Aujourd’hui, le jargon médical n’évoque que très peu le gigantisme humain. Ce terme n’est pas clairement défini et il n’existe pas de taille minimale pour être qualifié de géant. Nos ancêtres du XIXe siècle n’étaient pas plus précis, mais ils n’en avaient pas besoin dans le cas de Julius Koch, également appelé le géant Constantin.

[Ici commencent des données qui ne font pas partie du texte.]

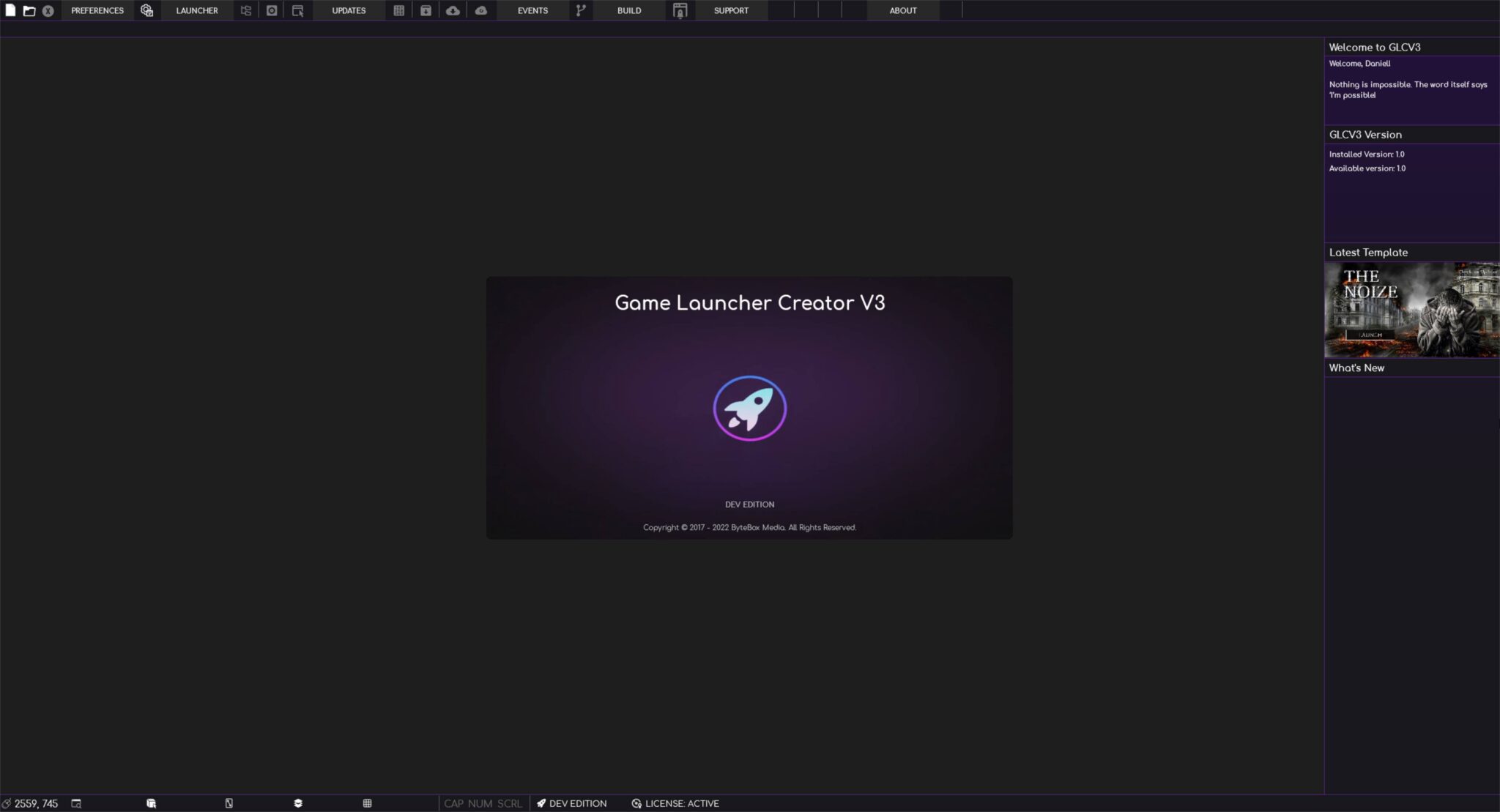Open the cloud download icon near Updates
The height and width of the screenshot is (812, 1500).
click(x=454, y=10)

Julius Koch nait en Allemagne en 1873 de parents suisses. Très vite, sa famille s’aperçoit des dimensions hors normes de leur proche. 1M80 à 10 ans, plus de deux mètres à peine trois ans plus tard… difficile de ne pas le remarquer. Venant d’un milieu très modeste, Julius est acheté par un promoteur véreux qui voit en lui une bête de foire capable d’attirer les foules. À peine sorti de l’adolescence, le voilà donc parti sur les routes européennes pour s’exhiber. Il fait des passages remarqués en Allemagne, en Espagne et remonte même jusqu’à Londres. Partout où il se produit, on souhaite voir cet homme qui, paraît-il, est exceptionnellement grand.
Peu sont déçus. En effet, le géant mesure entre 2 min 50 s et 2 min 58 s (les sources ne s’accordent pas sur une taille précise), ce qui lui permet de figurer dans la liste des quinze personnes les plus grandes de l’histoire de l’humanité ! Mais cette taille démesurée ne sera qu’un fardeau tout au long de la vie de Julius. Tout d’abord, et même si elle lui a permis de trouver un travail, celui-ci est mal payé et l’éloigne constamment de sa famille. Ensuite, son corps est de plus en plus fatigué et menace de le lâcher à n’importe quel moment. En témoigne sa chute réalisée à Mons, en Belgique, en 1901.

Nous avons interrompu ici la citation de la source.